# Wether flirtations



## rosebayridgefarm (Jan 18, 2014)

We have a wether we raised who lives with our buck. He is (was) a mellow boy. This has worked well so far. Our buck has just gone out of town on a breeding lease for a while, and we put our lonely wether in with the does. The wether's favorite jr. doe (same age) went into standing heat, and he's realy making us nuts, flirting & mounting & wailing his lungs out. The buck isn't nearly as loud as our wether. Do all wethers act exactly like bucks except for the peeing and fertilizing bit, or did we just get a loud one? I separated him from all the open does, as he was annoying the neighbors. 
Should I trade him for a quieter model, or doesn't such a thing exist? My buck in rut is only 8 months old, but he's never been this loud, so far

The wether's dam was sold because of loud yelling. She is an ND as is he.


----------



## ksalvagno (Oct 6, 2009)

They can get loud. Just wait till your buck is older.


----------



## harleybarley (Sep 15, 2014)

One of my wethers thinks he's a buck (and he was banded and done before 3 months old). The others are pretty quiet and sweet. He just started this at age 5 months.


----------



## rosebayridgefarm (Jan 18, 2014)

Is the wether supposed to be really loud & aggressive too, or just the buck? I'm surprised that the wther chased the doeling in heat for a half hour & mounted her a lot & teased her (head under rear lifting & toppling her at times). Do all wethers think they're bucks? He was a really bucky kid very early on, but was neutered at 5 weeks.


----------



## kccjer (Jan 27, 2012)

Most of the time, wethering will stop that behavior. If the doe was a yeller, then it may just be that her kid will be too. I have a wether as a buck companion and I don't see that behavior with him. I know in cattle, steers will still have a tendency to mount especially if they are in with a female in heat. They will mount each other in a feedlot setting too. However, if your wether is being that rough with your doe, I'd definitely separate them. A wether shouldn't (shouldn't....doesn't mean there aren't some who are different) be so obsessed with a doe in heat that he chases her and mounts repeatedly. Of course, your doe may just have a really strong heat too.

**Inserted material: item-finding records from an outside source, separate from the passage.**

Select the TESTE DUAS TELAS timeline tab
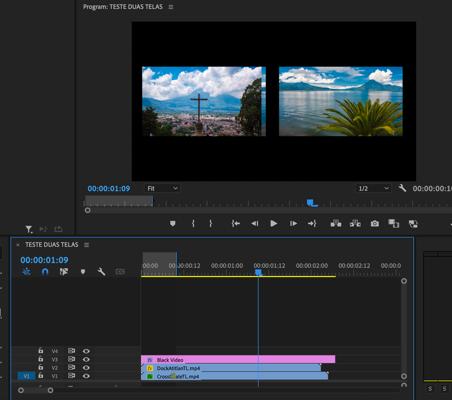 point(52,245)
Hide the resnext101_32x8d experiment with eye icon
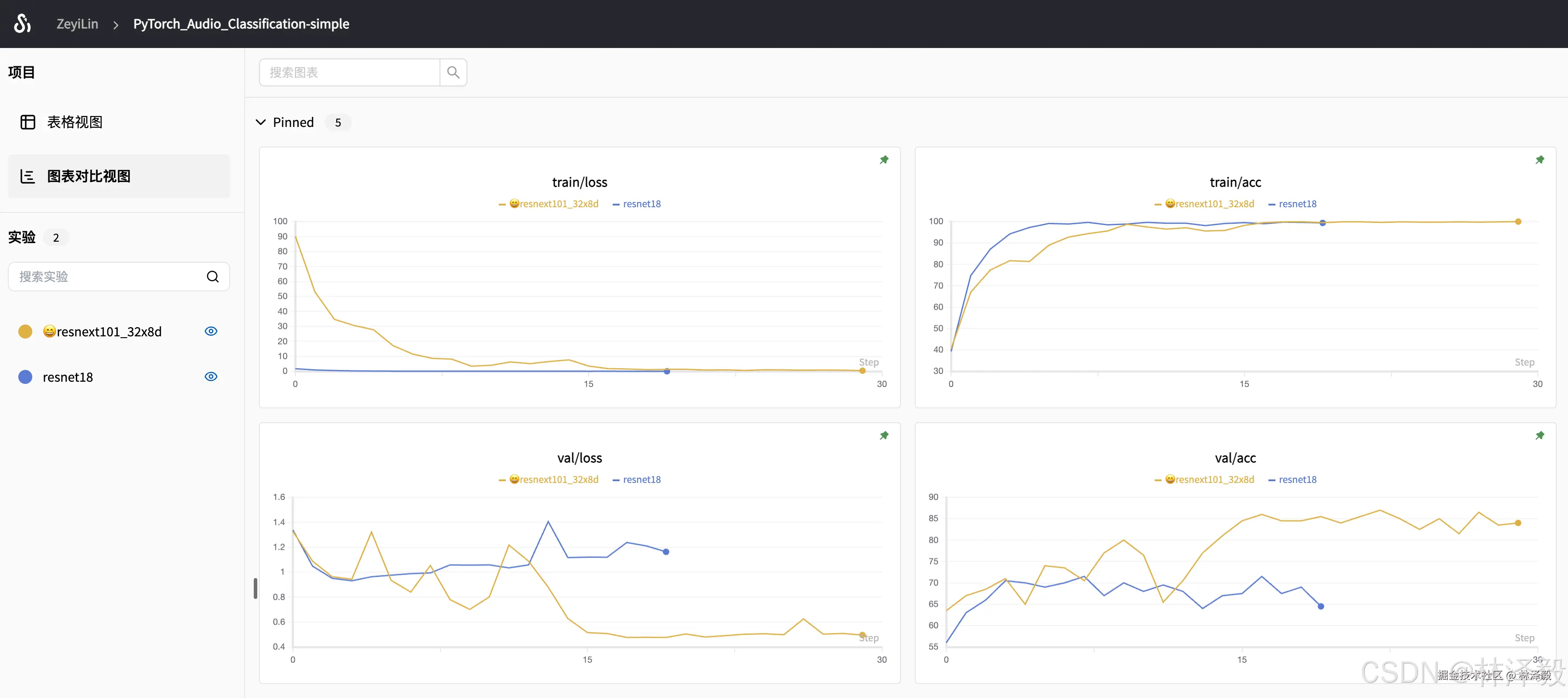The image size is (1568, 698). 211,332
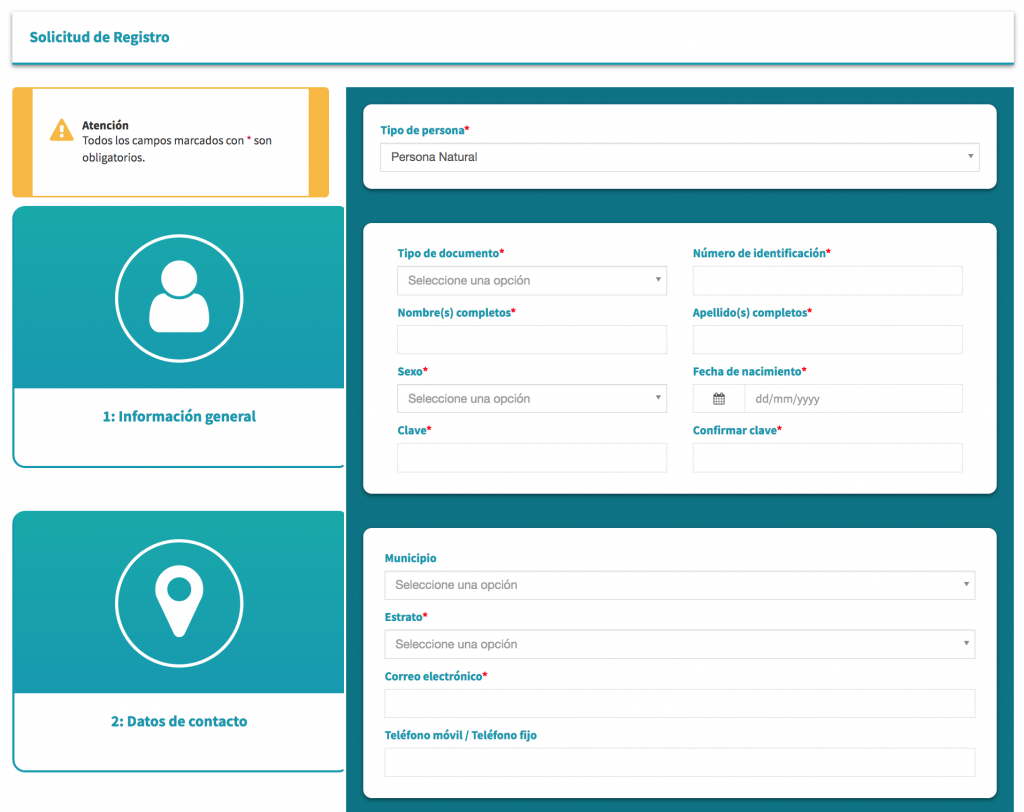Focus the Nombre(s) completos input
Screen dimensions: 1024x812
pyautogui.click(x=531, y=340)
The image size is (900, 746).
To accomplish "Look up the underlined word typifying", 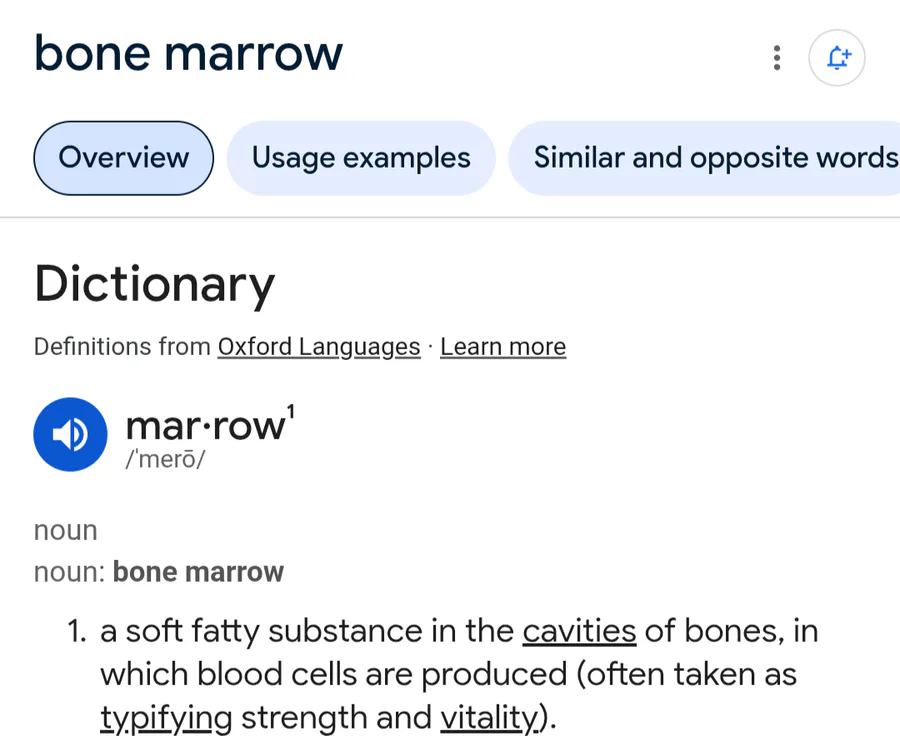I will (x=166, y=717).
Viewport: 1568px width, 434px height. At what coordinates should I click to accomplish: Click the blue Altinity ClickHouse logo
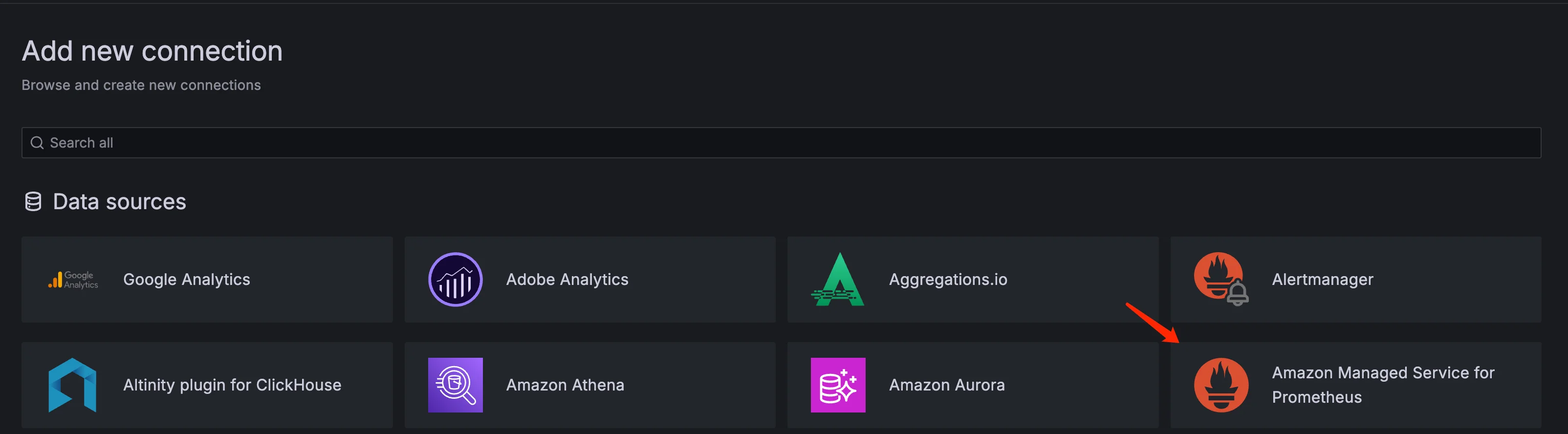coord(72,385)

If you aren't attached to him, I'd sell him and find another one.


----------



## harleybarley (Sep 15, 2014)

I had to lock mine up when he was harassing a girl in heat. That took the wind out of his sails. He had been chasing, mounting, AND trying to nurse her! We'll see if he resumes when the next girl goes into heat. He WAS a lovely guy on his way to pack training. No sense packing with a goat who loses his mind around does in heat. :-(

My theory - he's out of an uber-buck, from an uber-milker. I think big milk and big fertility may come with oversized hormones.


----------



## goathiker (Apr 14, 2011)

I find that many wethers go through a period of puberty even though castrated. Their pituitary gland and Thymus is working over time producing growth hormone and other needed hormones necessary to grow the animal. Many of my young pack wethers and I have very long talks about some of their behaviors. 
I have found that they usually settle down real nice around age 2.


----------



## PygmyMom (Mar 3, 2014)

Good to know I'm not alone lol! My bucks are out on lease too so we put the wether in with the does. He thinks he is the man of the house now. Haha! Bleats like crazy, butts and chases after the baby buckling, and mounts, licks and sniffs after the does in heat. It's pretty funny actually. He gets better when the Bucks come back and he goes back to his place in the herd totem pole.  

It is my opinion that the ND's are the loudest of them all! My ND doe Peanut is absolutely ridiculous with how loud she is. ALL of her kids seem to inherit that loud wailing too. During heat, between her, her kids and the wether it sounds like there is a goat massacre in our back yard lol!


----------



## harleybarley (Sep 15, 2014)

goathiker said:


> I find that many wethers go through a period of puberty even though castrated. Their pituitary gland and Thymus is working over time producing growth hormone and other needed hormones necessary to grow the animal. Many of my young pack wethers and I have very long talks about some of their behaviors.
> I have found that they usually settle down real nice around age 2.


Thank you! There may be hope for him yet!


----------



## rosebayridgefarm (Jan 18, 2014)

Ah-hah! Good advice, thank you all, and thank you for the words of hope, goathiker. He is probably sick of being mounted by the buck, who came in when they were both "teens", and he is now trying to make up for lost time. The doelings have gone out of heat now, and he still chases them and moans. Luckily, the leased buck is coming back tomorrow, and he can leave the girls' room. I'll give him some time to calm down. He's got tul next spring's wethers are weaned, at least.


----------



## Buckleberry Woods Farm (Dec 20, 2013)

My wether was after one of my girls in heat this morning. I'd never seen him that active before. He was vocalizing, mounting, sniffing and doing everything except peeing on himself. They still feel the urge.


----------